The middle hasn't been squeezed as much as you think

The middle 20 per cent of working age households in 2011-12 had on average the same real-terms income as four years before.

The data contradicts the rhetoric.
People walk along a street in central London. Photograph: Getty Images.

Today we publish Riders on the Storm our new report on middle income households. But you know their story, right? The operative verb is to squeeze, or to be squeezed. Yet the data we've used - a panel survey conducted by researchers from the University of Essex for the past 20 years - shows something different.

The middle 20 per cent of working age households in 2011-12 (the latest survey data available) had on average the same income in real terms as four years ago. In other words, even in the teeth of the greatest recession in a century, their income wasn't squeezed, though it did stop increasing. It gets better, literally. Start at the other end in 2007-08 and two fifths of the middle income households moved up into the 40 per cent of the distribution that was above them. Around the same number stayed where they were in the middle 20 per cent. The rest moved down.

But how can this be? It's been proved definitively that real incomes are falling. The reason is that most work on these issues compares snapshots taken at different times except they are snapshots without the same people in them.
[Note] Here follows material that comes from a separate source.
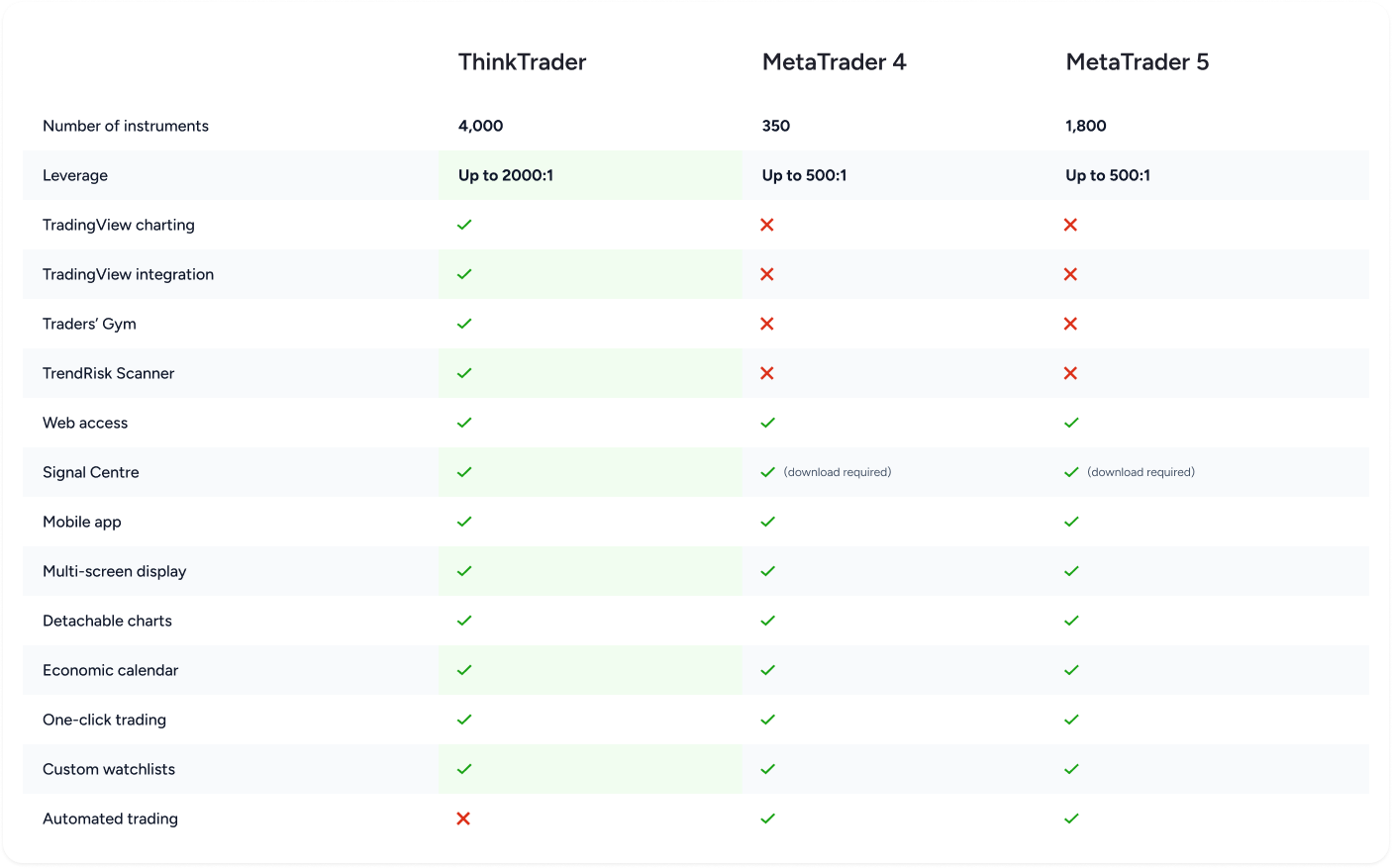Click MetaTrader 5's Traders' Gym red cross

pos(1070,324)
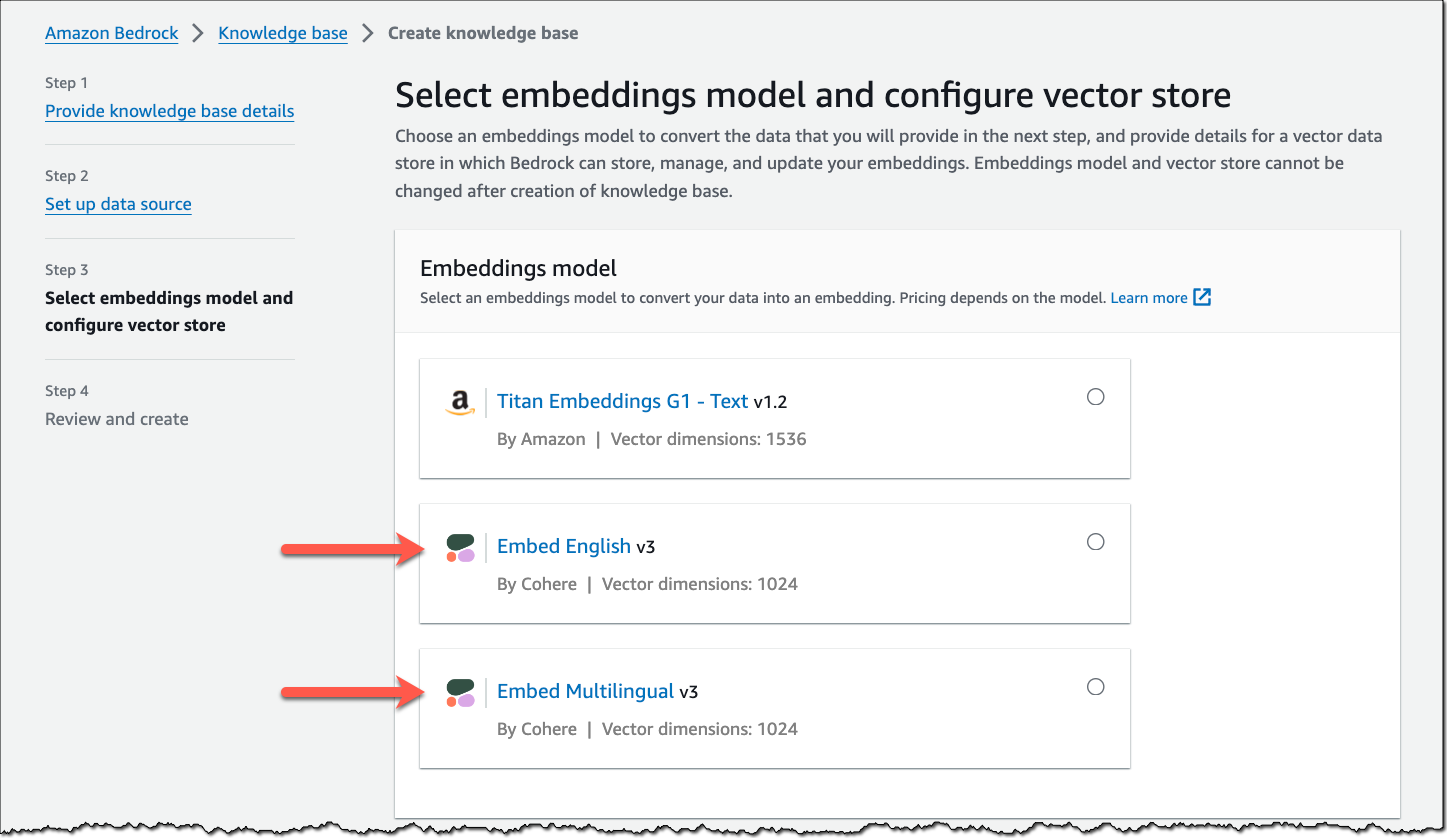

We, too, found that the middle in 2011 had lower incomes than the middle in 2007. But those two snapshots of the middle don't contain the same people. As I said in the paragraph before, only around two fifths of the middle stayed in the middle over those four years.

To compare the two different snapshots is like looking at family photos and saying "Wow, auntie has really changed", except in the time between when the two photos were taken your uncle has divorced and remarried. This is why we chose to look at what happens if you keep the same people in the snapshot.

There are other problems with the typical approaches in this area too. Take this series of incomes: 3, 3, 5, 7, 20. Some of the work done by others focuses on the median income. The median in this series is 5. Imagine that we leave this series alone for four years and then come back to it. The person on 7 has retired, to be replaced by a much younger person earning 4. The new series is: 3, 3, 4, 5, 20. Suddenly the median has dropped from 5 to 4 even though no one got poorer. And, by the way, the median falls even if the person earning 5 before has popped up to 6, 7 or even 19.
Obviously it's still significant that the median is lower. But it's lower in my example because of a demographic change not because the middle was squeezed.

Right, enough of the thought experiment. Back to our findings. Track the same people and you find that their incomes haven't been squeezed. Yet they are stagnant. Despite being four years' older and despite, as our data also shows, slightly more of them being in work. So we're not getting carried away. The other reason not to put out the bunting is that the bottom 20 per cent, in particular, had a really bad time. Their level of employment had fallen. As many as a quarter were behind on their rent or mortgage.

Squeezed middle? Perhaps not. Smacked bottom? Yes, certainly.